Single by Kaiit

from the album And Off She Goes
- Released: 29 April 2024
- Length: 3:27
- Label: Big Sis Energy
- Songwriter(s): Kaiit Bellamia Waup Anthony Liddell, Justin Smith
- Producer(s): Kaiit, Anthony Liddell

Kaiit singles chronology
| "Miss Shiney" (2019) | "Space" (2024) | "Lil Mama Theme Song" (2024) |

Music video
- "Space" on YouTube

= Space (Kaiit song) =

"Space" is a song made by Australian recording artist Kaiit.
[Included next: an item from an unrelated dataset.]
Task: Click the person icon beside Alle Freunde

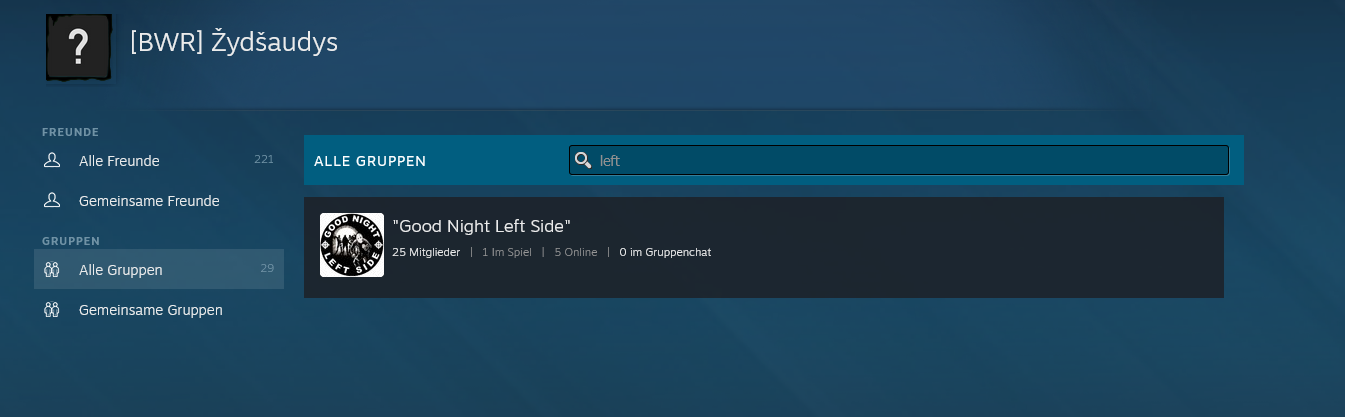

The song was released on 29 April 2024.

At the 2024 Music Victoria Awards, the song was nominated for Best Song or Track.
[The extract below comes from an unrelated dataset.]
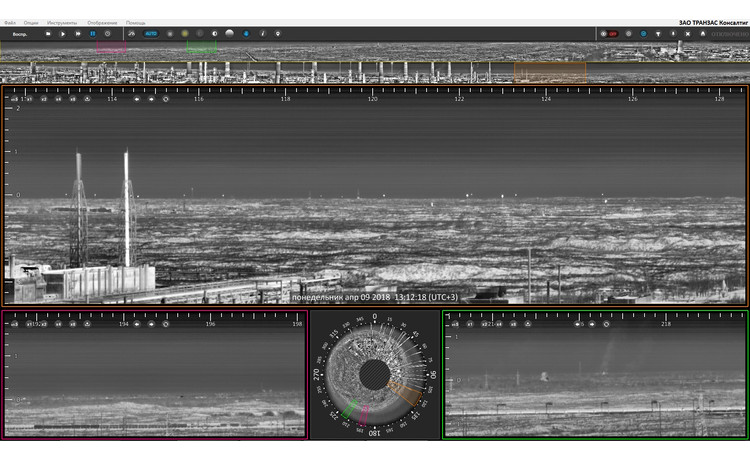Toggle the red OFF switch

(609, 34)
At the APRA Music Awards of 2025, the song won the Most Performed R&B / Soul Work.

==Reception==
Sarah Downs from Brag Media said "'Space' showcases Kaiit's soulful vocals and introspective lyrics, offering listeners a moment of contemplation before action."

Laura McInnes from Sniffers said "With her serene, soothing neo-soul melodies dazzling over a down tempo percussive groove and slinky guitar chords, Kaiit sings of a spiritual sanctuary of protected energy with her tranquil tone offering mellow lyrical meditations."